Bliss pauses for a moment.
“What would I apologize for?” he says. “Other than having a program where one player ...”
Hearing the sound of the words, Bliss stops and changes the subject.
Students hurry from place to place on a cloudless day on Baylor’s campus. The big screen outside Paul J. Meyer Arena welcomes passersby to “Bear Country.” Across campus, a student named Venée Hummel unloads another cardboard box of green T-shirts the Baylor Bookstore ordered to commemorate the Sweet 16.
“History is being made, “ says another student, Dipo Olagundoye, and he can’t contain a smile. The 2003 ordeal is all but forgotten. Baylor moved on.
Not everyone has. It’s a cloudless afternoon in San Jose, Calif., too. A man knocks off early from his job at the natural gas company in Carson City, drives the five hours west, and stands in the center of Oak Hill Memorial Park. There’s a wall of graves on a hill. One belongs to Patrick Dennehy.
Brian Brabazon makes the trip about once a month, and he’ll stand there and talk to Patrick. On this day, Brabazon talked about basketball. Does Patrick know Baylor is a No. 3 NCAA seed? Does he know some have the Bears in the Final Four?
“Maybe five minutes talking about basketball, “ he says by phone, a few hours after the visit, “and five minutes asking God to look over our family. It sounds stupid, I guess.”
Brabazon leaves flowers and cleans up, and then it’s time to return to Carson City. Nothing is more difficult.
“He really was a good boy, “ Brabazon says, his voice trembling.
Brabazon says he has forgiven Dotson for killing his stepson, in part because drugs were involved and because Dotson was mentally unstable. But Brabazon hasn’t forgiven Bliss. He says it’s because Bliss has never apologized and, even now, is in such denial that he doesn’t realize the dominoes his poor judgment set in place.
“I am fighting myself to forgive Bliss, “ Brabazon says. “I know that somewhere down the road, I’m going to reconcile this and forgive him. But I’m fighting it with all my might.”

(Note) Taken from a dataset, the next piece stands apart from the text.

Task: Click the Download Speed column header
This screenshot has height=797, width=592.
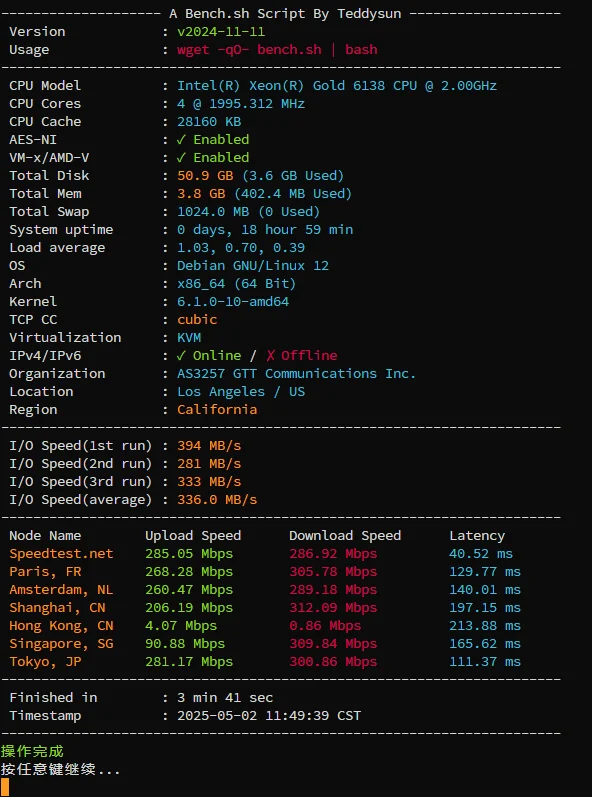Action: point(345,536)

Bliss is on the road to Austin when he presses the gas again and points the Hearse down a hill. “Ready for another bad joke?” he asks.
A pastor is giving a rousing sermon, declaring that every member of his church is going to hell if they don’t repent. One man in the congregation, sitting in front, chuckles. The pastor sees him and repeats it: Every member is going to hell if they don’t repent. The man chuckles again. So the pastor stops and asks the man if he disagrees with the message. The man shrugs and says: “No, pastor. It’s just that I don’t go to this church.”
“That’s how we kind of live sometimes, “ Bliss says. “We think the other guy is going to have the problems.”
And that’s how Bliss lived, that he was somehow immune to punishment because he was smarter, slicker, different. Even now, it’s difficult to know whether Bliss has truly absorbed the consequences, or if all this -- the ministry, the Bible verses, the jokes -- are just the words of a master storyteller who spent years reshaping the truth.
Bliss needs to make a stop. It’s near his family’s home in Kyle, where he lives on a golf course and spends his time reading books, watching movies and sharing his experiences.
He parks at the post office and pulls two envelopes from the back seat. He’s sending notes to two coaches, telling them to avoid the things he did. To listen to his words, learn from his mistakes. He hopes it’s enough to save a few souls, the last stand of a man whose legacy is already written.
“I used to think that I was a good person that did a bad thing, “ he says, reaching for the post office door. “I found that I was a bad person that occasionally did a good thing.”
He drops the envelopes with the clerk, thanking her with a smile. Then he turns and heads toward the exit.
“I’d like to think that the person I used to be, “ he says, “I wasn’t forever.”